# Task to carry out
Print the listing below word for word, omitting the pictures.

# Listed records
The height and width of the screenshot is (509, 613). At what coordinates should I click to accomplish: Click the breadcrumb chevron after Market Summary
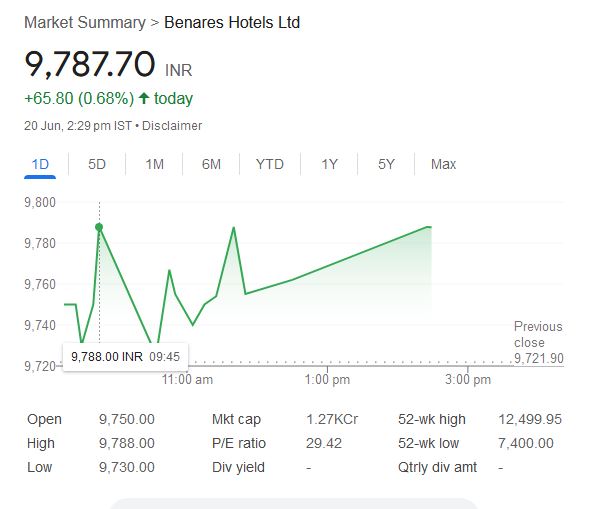tap(154, 22)
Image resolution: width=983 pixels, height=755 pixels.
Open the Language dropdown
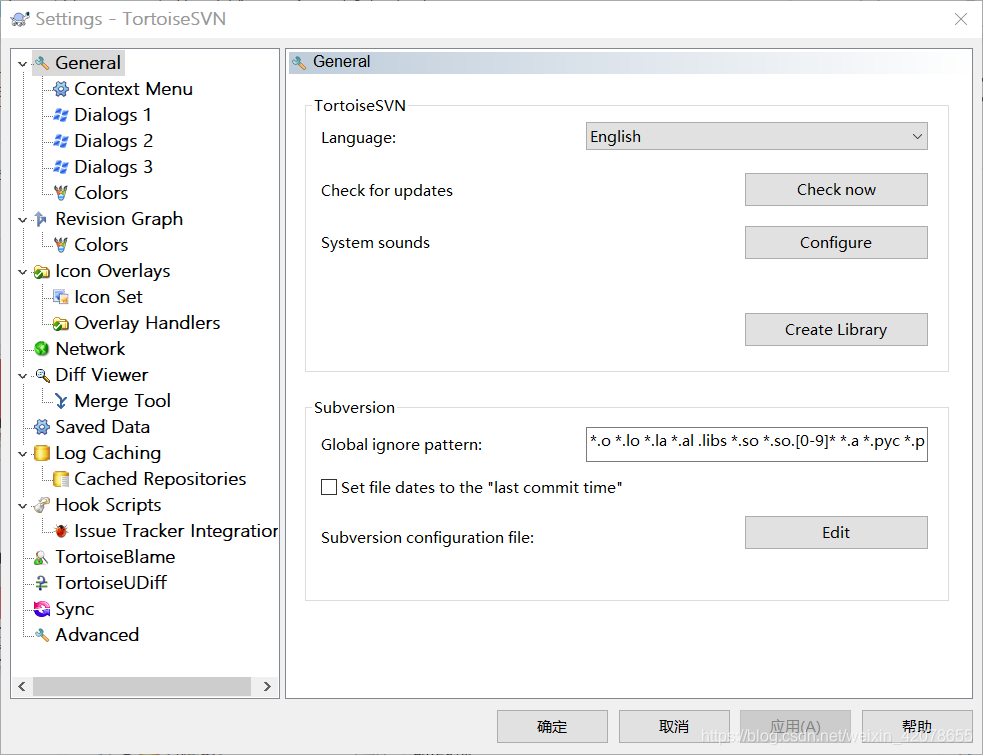tap(755, 136)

# Response to this exercise
The height and width of the screenshot is (509, 613). At what coordinates should I click to accomplish: Click the breadcrumb chevron after Market Summary
tap(154, 22)
Image resolution: width=983 pixels, height=755 pixels.
Open the Language dropdown
tap(755, 136)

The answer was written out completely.